Sepsis, defined as a systemic inflammatory response of the body to an infection, is frequently encountered in hospitals and is a major cause for mortality. While sepsis can originate from almost every organ or tissue, the gastrointestinal tract seems to play a central role in the pathophysiology of sepsis. During sepsis, systemic inflammation can induce the production of pro and anti-inflammatory mediators, therefore gastrointestinal inflammation. Gastrointestinal inflammation, hypoperfusion and ischemia-reperfusion injury can eventually result in gastrointestinal barrier disruption, with failure of the barrier function and as a result increased permeability of pathogenic molecules and microbiota. On the other hand, intra and extra luminal, gastrointestinal inflammatory processes can lead to intestinal barrier failure as well. The gastrointestinal tract can, as a result, also be the source of sepsis.

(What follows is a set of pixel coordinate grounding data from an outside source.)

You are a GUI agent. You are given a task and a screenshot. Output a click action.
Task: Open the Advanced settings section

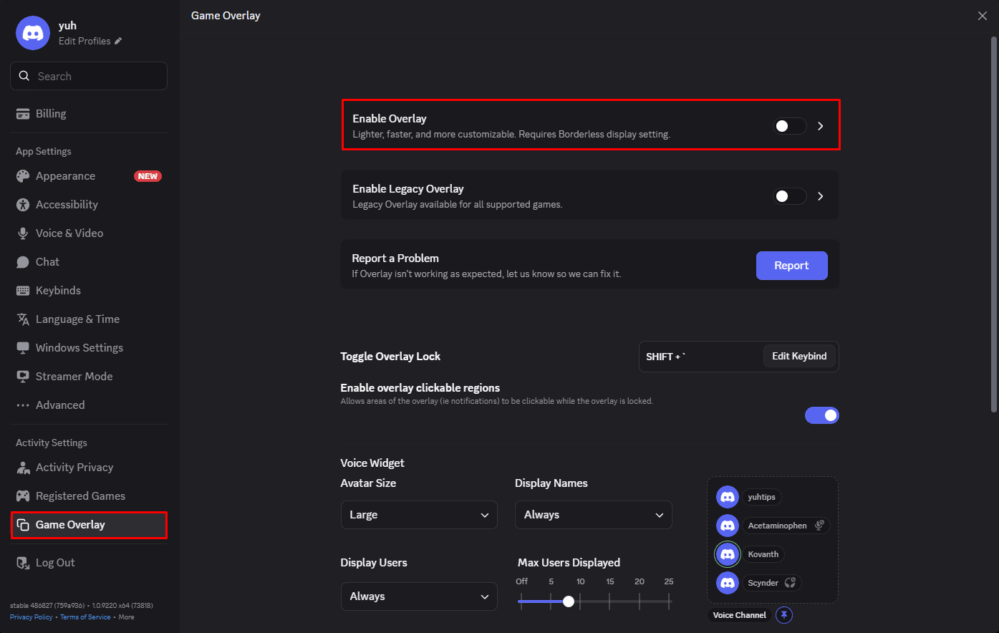(24, 405)
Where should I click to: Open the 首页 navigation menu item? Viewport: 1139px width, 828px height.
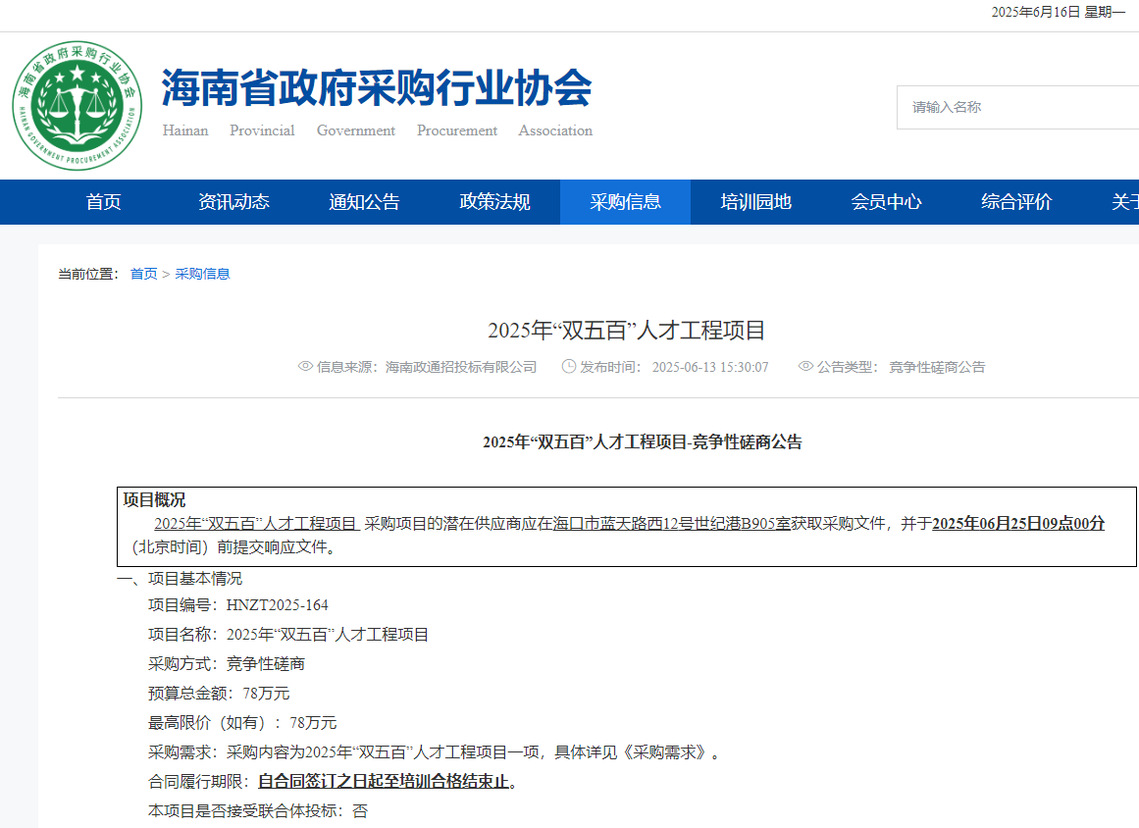click(103, 202)
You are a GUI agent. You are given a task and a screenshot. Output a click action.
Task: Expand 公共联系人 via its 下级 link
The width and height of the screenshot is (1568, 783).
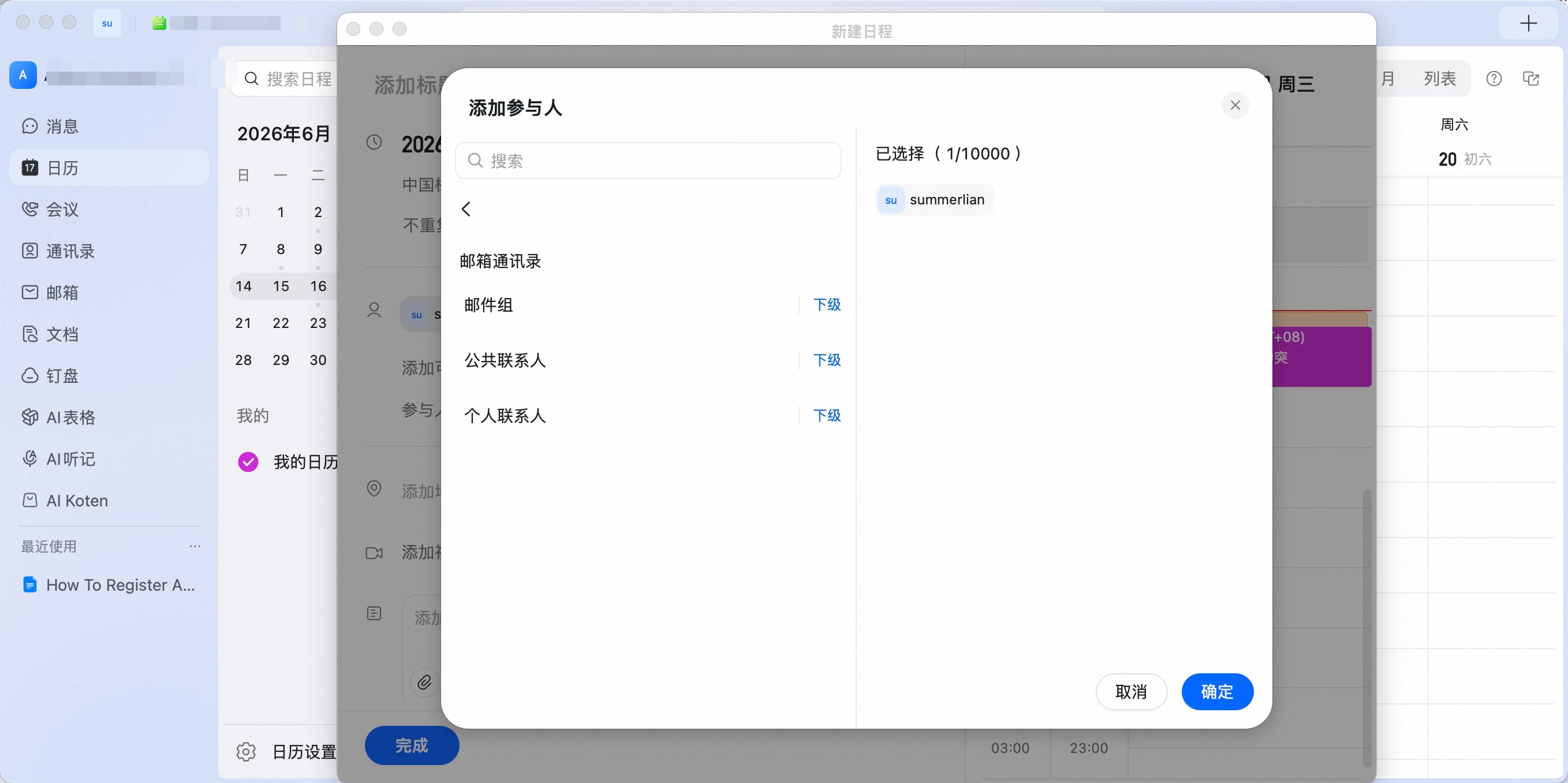pyautogui.click(x=827, y=360)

As the gastrointestinal barrier seems to play a central role, we hypothesized that future therapies should also focus on modulating this leaky barrier during sepsis. Identified potential targets for modulation are intestinal alkaline phosphatase and protease activity. This project therefore aims to investigate the role of intestinal barrier function, intestinal alkaline phosphatase (IAP) and protease activity in a translational model for sepsis. As our laboratory experiments occur in a well-controlled environment, we aim to collect human samples to cross-validate our laboratory set-up with the clinical setting of sepsis.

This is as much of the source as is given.